Table 1. Common complications and postoperative management after vasectomy.
Complication | Incidence rate | Notes |
---|---|---|
Infection and hematoma | 0.2%–1.5%/4%–22% | Usually, infections are mild and limited to the incision site. Rare complications such as Fournier gangrene, endocarditis, arteriovenous fistulas, and angiocutaneous fistulas have been reported in very few patients [11,12]. Hematoma appear shortly after surgery [11]. |
Post-vasectomy pain syndrome | 1%–14% | Usually light.
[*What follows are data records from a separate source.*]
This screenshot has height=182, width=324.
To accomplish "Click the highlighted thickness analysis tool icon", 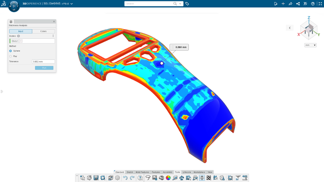I will [202, 178].
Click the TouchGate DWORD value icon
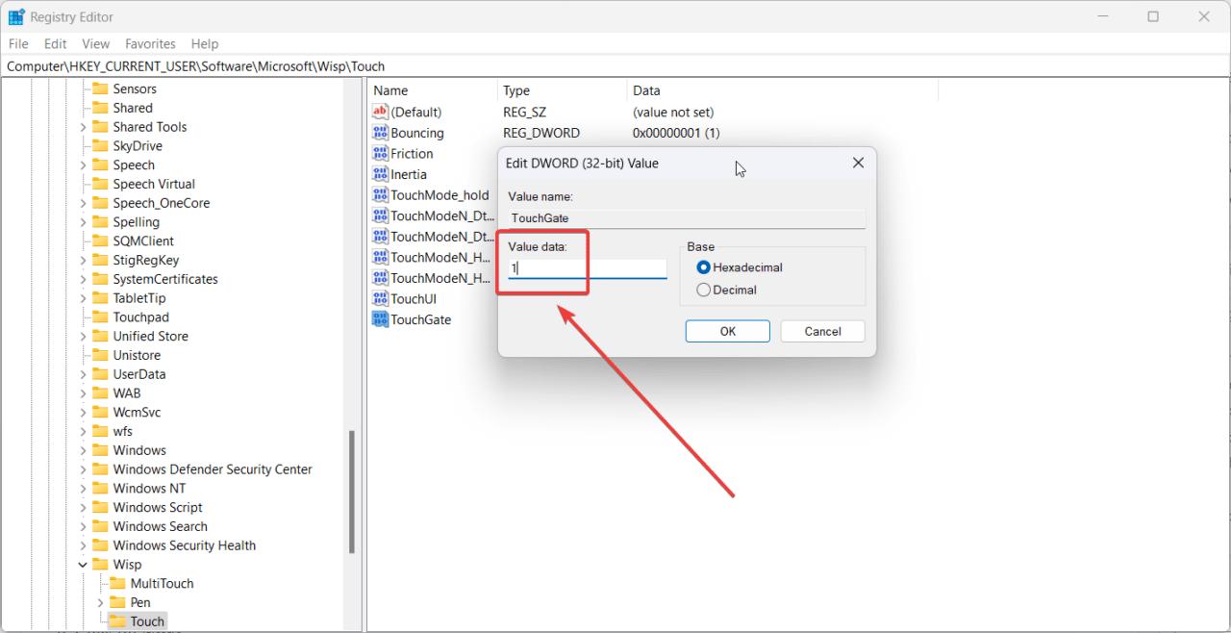1231x633 pixels. (380, 319)
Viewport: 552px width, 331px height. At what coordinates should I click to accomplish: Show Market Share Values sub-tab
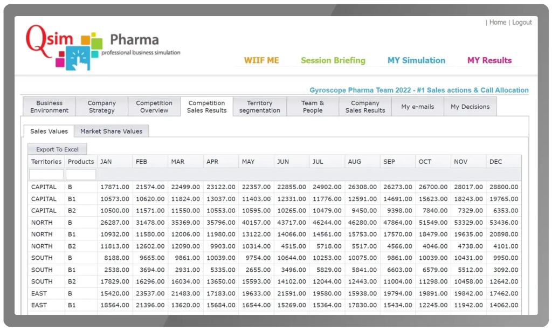112,131
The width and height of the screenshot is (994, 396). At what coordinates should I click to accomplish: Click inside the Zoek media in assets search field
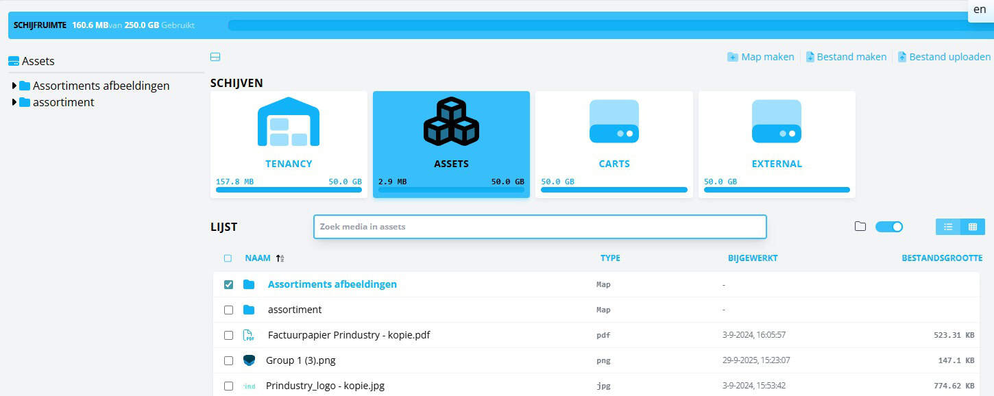pos(540,227)
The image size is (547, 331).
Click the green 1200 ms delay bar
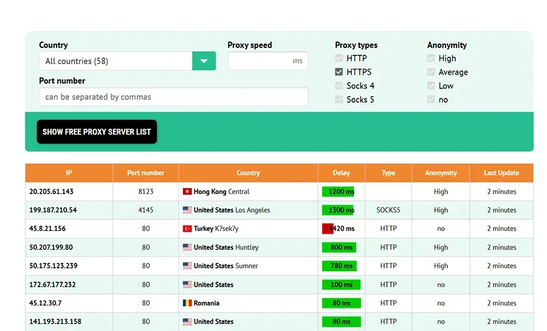pos(338,192)
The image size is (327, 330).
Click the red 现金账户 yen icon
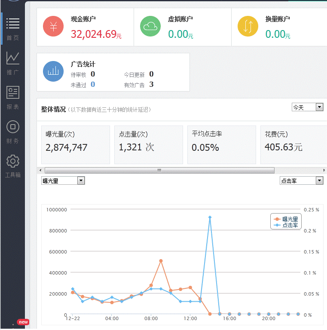53,27
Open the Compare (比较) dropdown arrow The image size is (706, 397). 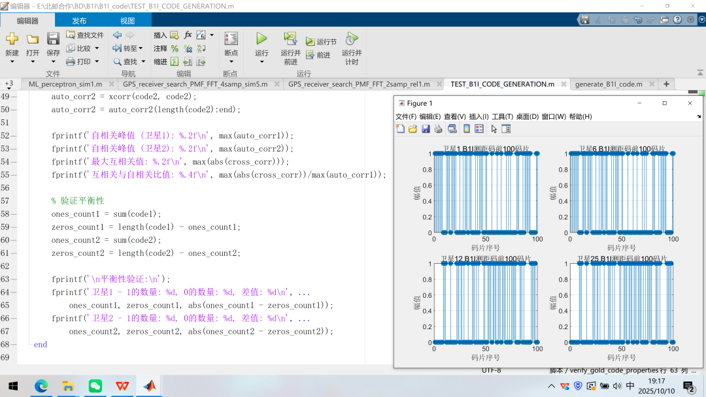pos(97,48)
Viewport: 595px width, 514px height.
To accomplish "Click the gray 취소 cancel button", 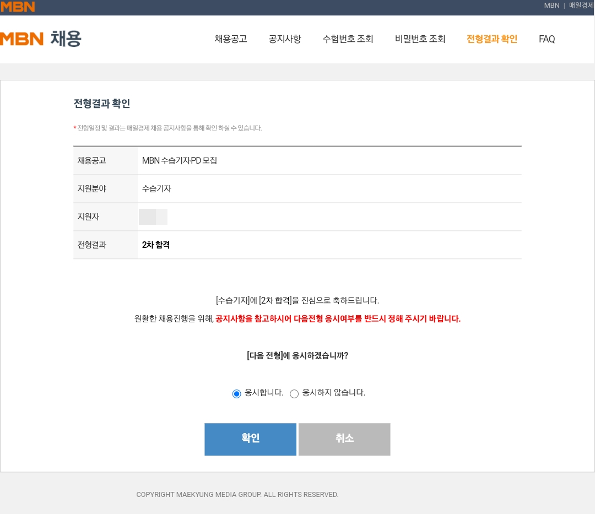I will [x=344, y=439].
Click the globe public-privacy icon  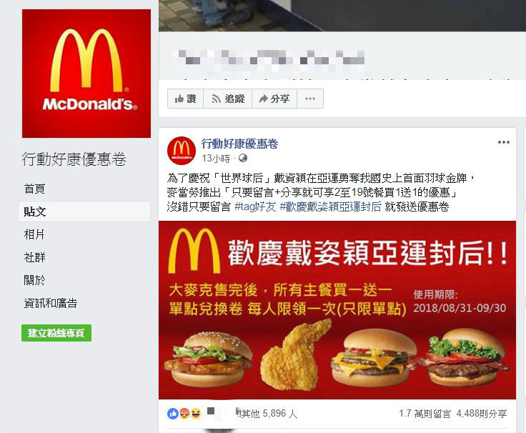tap(243, 158)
Some cases have a negative impact on quality of life and sometimes require pain management or surgery [13]. |
Sperm granulomas | 40% | It may occur 2–3 weeks after surgery at the site of vasectomy or in the epididymis or testicular reticulum [14]. |
Antisperm antibodies (autoimmune disease) | No increased risk | In men who had undergone a vasectomy, the risk of several immune system-related diseases did not increase for a long time [11]. |
Prostate cancer | No increased risk | The correlation is weak, and there is no convincing biological mechanism [11]. |
Sexual dysfunction | No increased risk | Most studies have thus far shown that vasectomy does not affect sexual function or can even improve it. |
Cardiovascular disease | No increased risk | Including BMI, cholesterol, triglycerides, protein, albumin, HDL, and globulin ratios [11]. |
Reproductive hormones | No increased risk | There is no significant changes after vasectomy. |
Sperm injury and options for future pregnancy | - | The extent of sperm damage after vasectomy is related to the time since vasectomy; Vasovasostomy and assisted reproductive technology are two main options for couples who want to achieve a pregnancy after vasectomy. |
Semen analysis and follow-up care after vasectomy | - | 8–16 weeks is an appropriate timeframe; Rest for 24 hours, avoid cycling for 7 days for patients after vasectomy. |
BMI: body mass index, HDL: high-density lipoprotein.